Wie: Jurian Bos (17)

Uit: Hillegom (Zuid-Holland)

Studie: Notarieel recht

‘Leer ik alles over de democratische rechtsstaat, mag ik zelf nog niet stemmen’, zegt Jurian Bos. ‘Nog een maand, dan word ik achttien. Binnenkort ga ik alvast rondkijken waar ik dan lid wil worden.’ Omdat de keuze voor min-achttienjarigen beperkt is, stelde hij ‘m afgelopen El Cid-week nog even uit.

In september begon hij met notarieel recht. ‘Na zo’n lange zomervakantie denk je dat je zeeën van tijd hebt. In de eerste tentamenweek werd ik wel even met mijn neus op de feiten gedrukt. Dat is goed gekomen, hoor. Later in het eerste semester heb ik goed mijn best gedaan en meer volgens schema’s gewerkt. In het begin pakte ik het verkeerd aan. Het was een sprong in het diepe.’

Inmiddels heeft hij zijn plek gevonden. ‘Ik kom vaak in Leiden. Ik ga naar bijna elk college. Vooral voor de gezelligheid. Soms denk ik na afloop: hmm, wat is er eigenlijk gezegd? Meestal niet hoor. Op donderdag hebben we met tachtig man college, maar op dinsdag is het pas écht volle bak. Dan zitten we met zo’n beetje alle eerstejaarsrechtenstudenten in het Gorlaeus. De zaal daar is gelukkig erg groot. Meestal hebben we met een groepje van zes een hele rij voor onszelf. Links achterin is onze plek. Inmiddels zijn we nog maar met vijf trouwens. Eentje is afgevallen. Ik verbaas me erover hoeveel studiegenoten al gestopt zijn. Mijn tutorgroep begon met 26 man. Daarvan zijn er nog zestien over. Ook in de collegezalen zie je dat de winter heeft toegeslagen.’

Zelf weet hij waarom hij wil blijven. ‘Ik denk dat ik op een klein kantoor wil werken. BNSL, de studievereniging voor notarieel recht, organiseert naast borrels ook kantoorbezoeken. Nog niet héél relevant voor mij, want ik volg vooralsnog vooral algemene vakken van rechtsgeleerdheid. Heel breed en niet allemaal even leuk, maar daardoor ontdek je juist wat je wél leuk vindt. Gelukkig precies de vakken waar ik straks mee verderga.’

Hij heeft nu twintig studiepunten. ‘Je hebt er 45 nodig om door te mogen, maar ik ben nog geen enkel studiepunt definitief kwijt. Ik zou zelfs mijn propedeuse nog in één jaar kunnen halen.

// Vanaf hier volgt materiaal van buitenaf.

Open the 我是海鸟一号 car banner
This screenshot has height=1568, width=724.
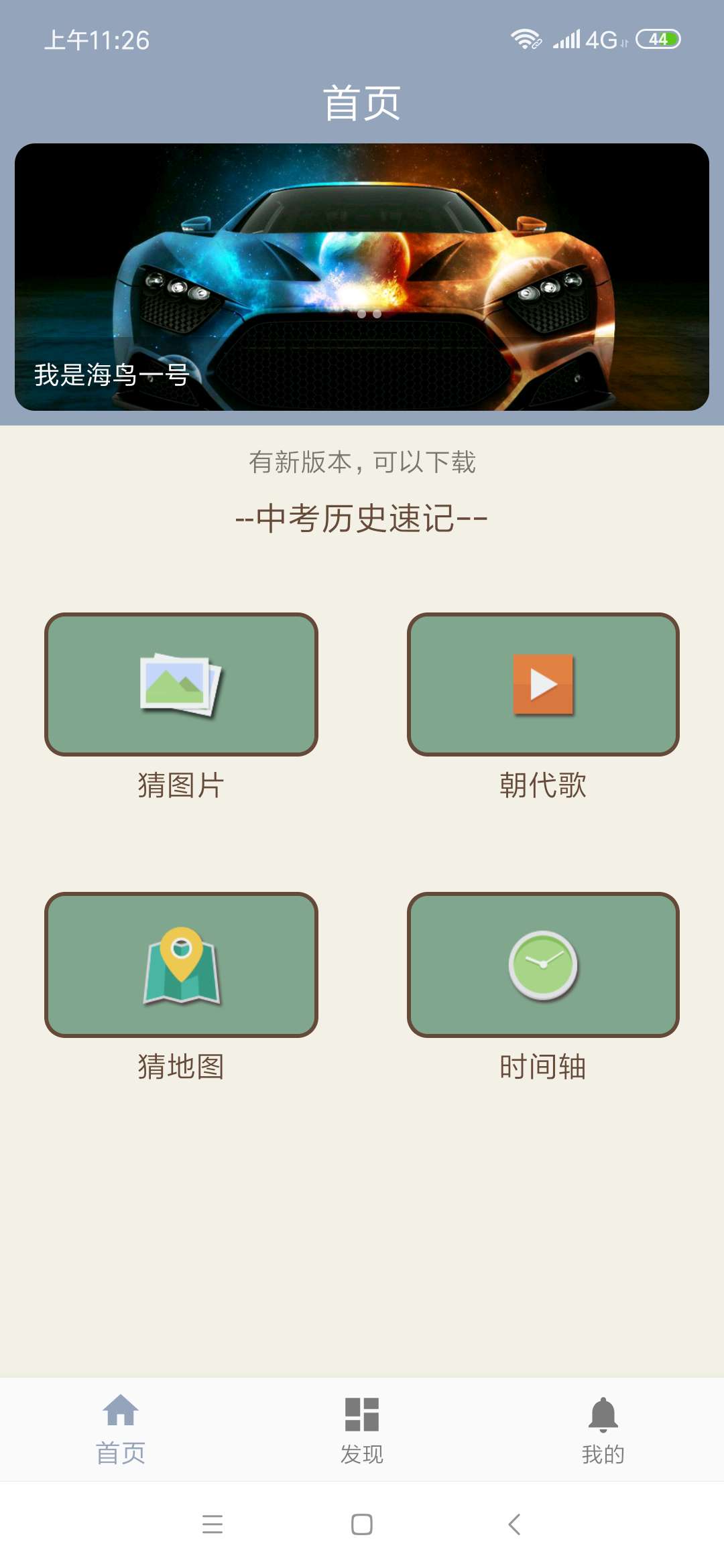point(362,277)
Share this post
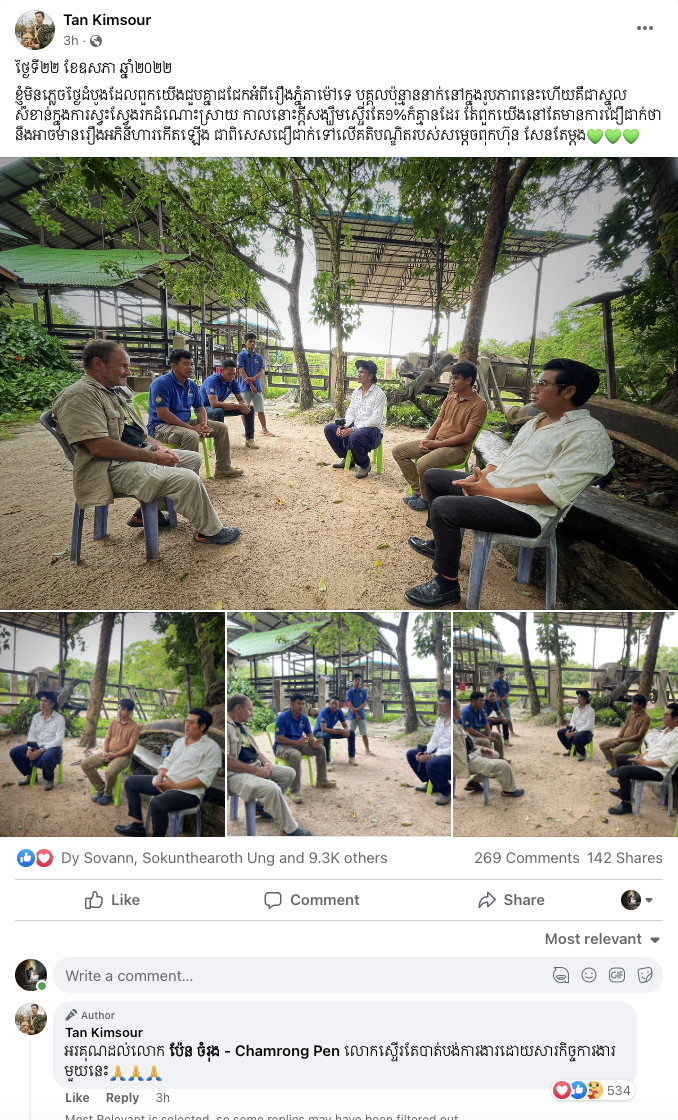This screenshot has width=678, height=1120. point(511,900)
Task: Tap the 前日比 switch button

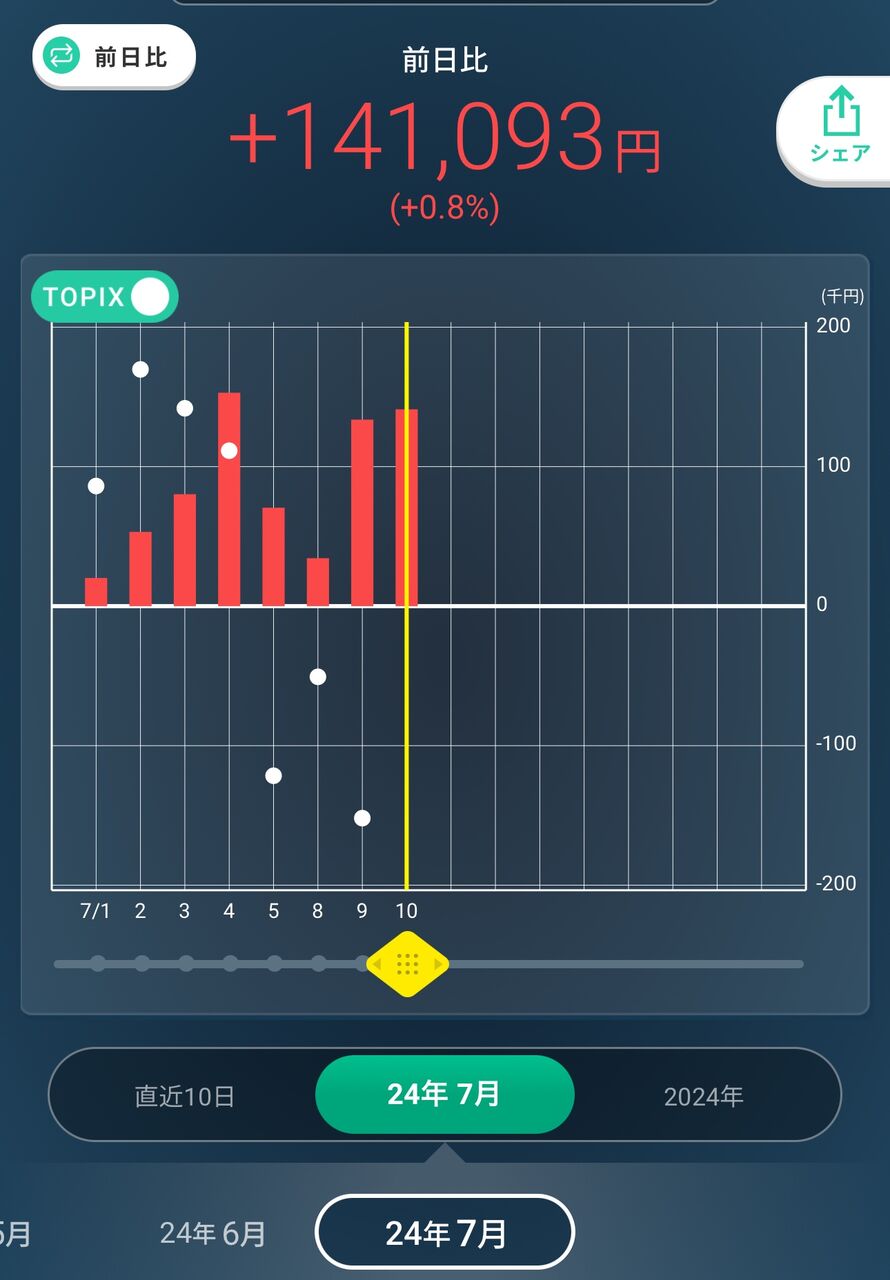Action: [x=113, y=57]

Maar dat wordt wel goed plannen: eind maart heb ik inclusief herkansingen vijf tentamens in negen dagen.’

Op kamers woont hij nog niet. ‘Ergens tijdens mijn studie wil ik dat wel. Het lijkt me leuk, leerzaam, en je kunt toch wat meer feesten meepakken. Nu moet ik steeds de laatste trein halen om tien over een. De eerste gaat pas om half zes weer. We zijn trouwens wel verhuisd: nu woon ik nog maar twee minuten van het station. Voor de reistijd hoef ik dus niet op kamers. Maar met mijn nieuwe collegeroosters zit ik wel vaker in de spits in de trein. Ik verbaas me altijd over het percentage eersteklascoupés, terwijl daar hooguit twee mensen in zitten. Laatst ging ik één keer met de bus, maar daarin was het zelfs zo druk, dat bij de volgende halte iedereen werd geweigerd.’